Soc. Econ.  no.20 Cali ene./jun. 2011

 

A propósito de "No hay silencio que no termine", de Ingrid Betancourt1

On "Even silence has an end" by Ingrid Betancourt

A propósito de "No há silêncio que não termine", de Ingrid Betancourt

Gilles Bataillon
EHESS, Paris-Francia

1 Reseña de la versión en francés: "Même le silence a une fin", Paris, Editions Gallimard, 2010. Traducción de Alberto Valencia Gutiérrez, profesor Universidad del Valle, Cali, Colombia.

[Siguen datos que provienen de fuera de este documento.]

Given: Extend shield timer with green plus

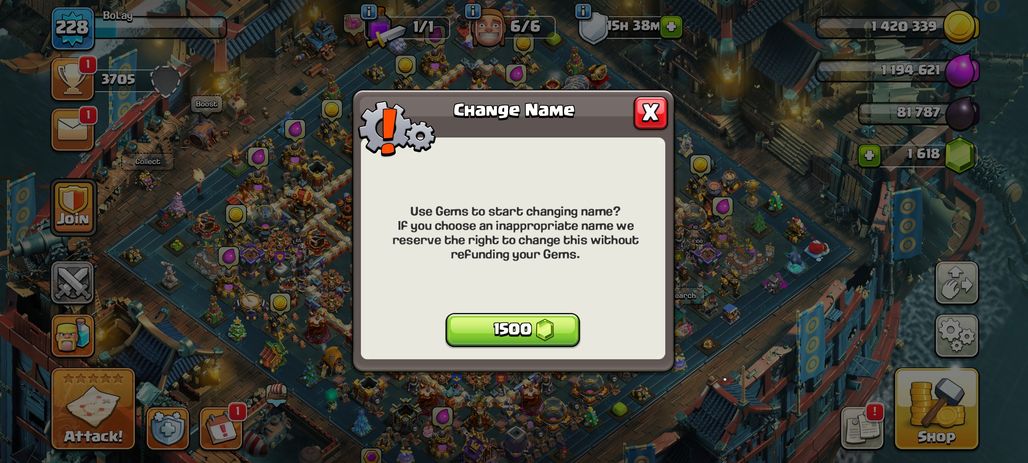Looking at the screenshot, I should pos(671,27).
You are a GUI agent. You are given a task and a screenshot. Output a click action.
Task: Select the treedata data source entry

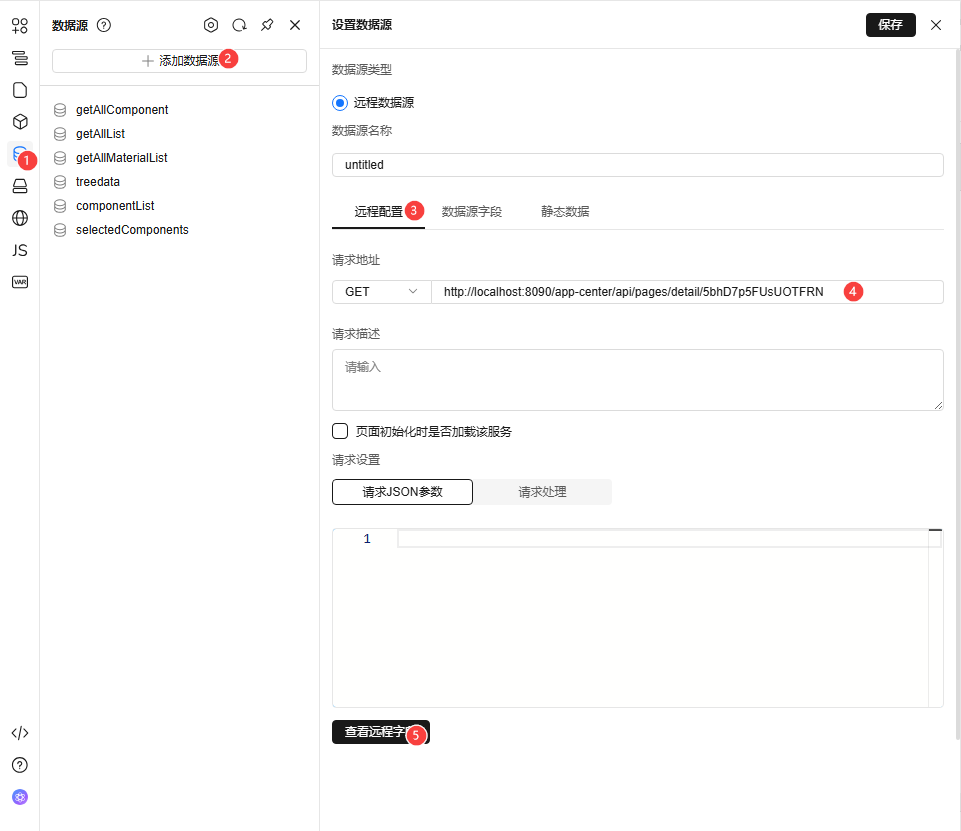(x=101, y=181)
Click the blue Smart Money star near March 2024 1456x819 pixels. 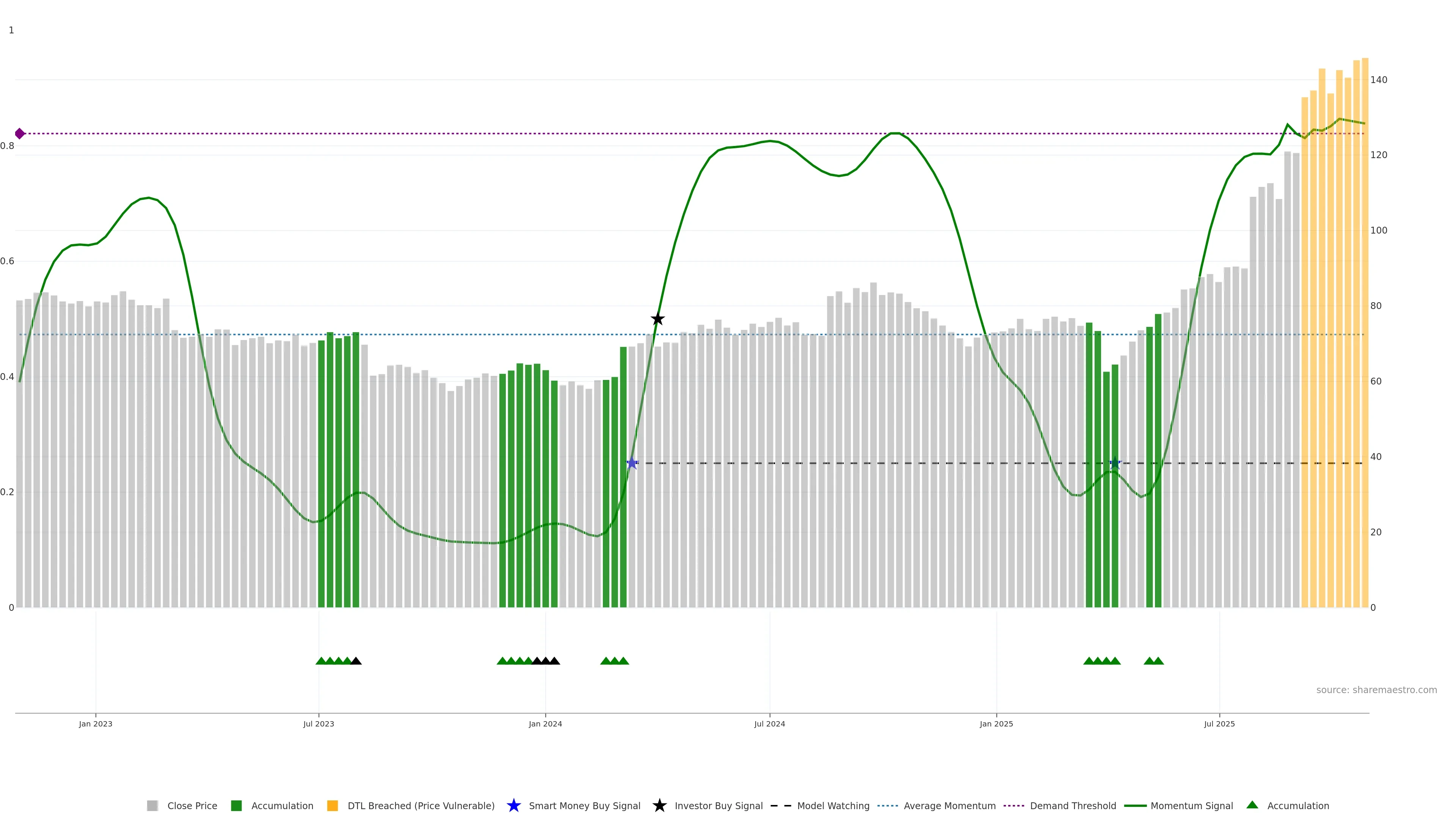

No hay silencio que no termine, es la narración de los seis años y medio (febrero de 2002 -julio de 2008) durante los cuales Ingrid Betancourt estuvo prisionera de las Fuerzas Armadas Revolucionarias de Colombia (FARC). No sobra observar que este libro era esperado. La franco-colombiana se había convertido al mismo tiempo en la encarnación de la figura de los «secuestrados políticos», y en el símbolo de la intransigencia del Presidente Uribe frente a cualquier tipo de negociación con las FARC. Alrededor de su nombre se condensaban todas las pasiones y los meandros de la opinión pública frente a la cuestión de los secuestrados. ¿Por qué tanta preocupación de Francia por Ingrid Betancourt y tan poca por los secuestrados «ordinarios»? Tengamos en cuenta que el problema es de actualidad. La prensa francesa, como es apenas obvio, recuerda los nombres de los periodistas franceses secuestrados en Afganistán desde aproximadamente un año, pero no menciona casi nunca el de sus «tres acompañantes». El caso de Ingrid Betancourt ilustraba, por lo demás, todos los intereses en juego en las negociaciones con las FARC. Negociar con este grupo, incluso por razones humanitarias, vía Chávez, podía conducir a reconocerles una legitimidad, a «hacerles el juego» y de esta manera a promover los secuestros que les permitían afianzar su predominio sobre ciertas regiones consideradas «desmilitarizadas». Igualmente, otros secuestrados liberados antes que ella como Clara Rojas, o al mismo tiempo como los militares norteamericanos, habían publicado sus propias memorias y habían construido un retrato a menudo muy poco complaciente de Ingrid Betancourt. Parecía poco probable que ella no reaccionara ante estos juicios y que insistiera en mantenerse en las consideraciones que presentó inmediatamente después de su liberación: «Algunas cosas deben permanecer en la selva... porque son bastante desagradables». Al presentar, en cerca de 700 páginas, lo que se puede llamar su calvario, no se contenta con describir en detalle los acontecimientos que le tocó vivir sino que, al hacerlo, ofrece su propia versión de los hechos relacionados con los temas que están en el centro de las polémicas, de las condiciones de su secuestro y de las relaciones con los compañeros de cautiverio, sobre todo los norteamericanos.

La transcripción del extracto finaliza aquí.